_Text extract_
The Dean’s Dilemma Case Study
3a)Median salary of all the students in the data sample:
median(dean$Salary)
## [1] 240000
3b)Percentage of students who were placed, correct to 2 decimal places:
format(round(100*mean(dean$Placement_B),2),nsmall=2)
## [1] "79.80"
3c) create a dataframe called placed, that contains a subset of only those students who were successfully placed:
placed<-dean[which(dean$Placement_B==1),]
3d)median salary of students who were placed:
median(placed$Salary)
## [1] 260000
3e)table showing the mean salary of males and females, who were placed:
aggregate(placed$Salary,by=list(Sex=placed$Gender),mean)
## Sex x
## 1 F 253068.0
## 2 M 284241.9
3f)histogram showing a breakup of the MBA performance of the students who were placed:
hist(placed$Percent_MBA,main="MBA Performance of placed students",xlab="MBA Percentage",ylab="Count",breaks=2,col="grey")
3g)Create a dataframe called notplaced, that contains a subset of only those students who were NOT placed after their MBA:
notplaced<-dean[which(dean$Placement_B==0),]
3h)Draw two histograms side-by-side, visually comparing the MBA performance of Placed and Not Placed students:
par(mfrow=c(1, 2))
hist(placed$Percent_MBA, main="MBA Performance of placed students",xlab="MBA Percentage",ylab="Count",breaks=2,col="grey")
hist(notplaced$Percent_MBA,main="MBA Performance of not placed students",xlab="MBA Percentage",ylab="Count",breaks=2,col="grey")
par(mfrow=c(1, 1))
3i)draw two boxplots, one below the other, comparing the distribution of salaries of males and females who were placed:
boxplot(placed$Salary ~ placed$Gender,data=placed,horizontal=TRUE, yaxt="n",ylab="Gender", xlab="Salary",main="Comparison of Salaries of Males and Females")
axis(side=2,at=c(1,2),labels=c("Females","Males"))
3j)Create a dataframe called placedET, representing students who were placed after the MBA and who also gave some MBA entrance test before admission into the MBA program:
placedET<-placed[which(placed$S.TEST==1),]
3k)Draw a Scatter Plot Matrix for 3 variables – {Salary, Percent_MBA, Percentile_ET} using the dataframe placedET:
scatterplotMatrix(placedET[,c("Salary","Percent_MBA","Percentile_ET")],spread=FALSE, smoother.args=list(lty=2),main="Scatter Plot Matrix")

_Information supplied_
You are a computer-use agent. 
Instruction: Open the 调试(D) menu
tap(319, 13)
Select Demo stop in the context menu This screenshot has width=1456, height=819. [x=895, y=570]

_Directions_
Repeat the part of the Dean's Dilemma case study starting with "The Dean’s Dilemma" and going on through "aggregate(placed$Salary,by=list(Sex=placed$Gender),mean)". The material has no connection to the Dean's Dilemma case study.

_Written response_
The Dean’s Dilemma Case Study
3a)Median salary of all the students in the data sample:
median(dean$Salary)
## [1] 240000
3b)Percentage of students who were placed, correct to 2 decimal places:
format(round(100*mean(dean$Placement_B),2),nsmall=2)
## [1] "79.80"
3c) create a dataframe called placed, that contains a subset of only those students who were successfully placed:
placed<-dean[which(dean$Placement_B==1),]
3d)median salary of students who were placed:
median(placed$Salary)
## [1] 260000
3e)table showing the mean salary of males and females, who were placed:
aggregate(placed$Salary,by=list(Sex=placed$Gender),mean)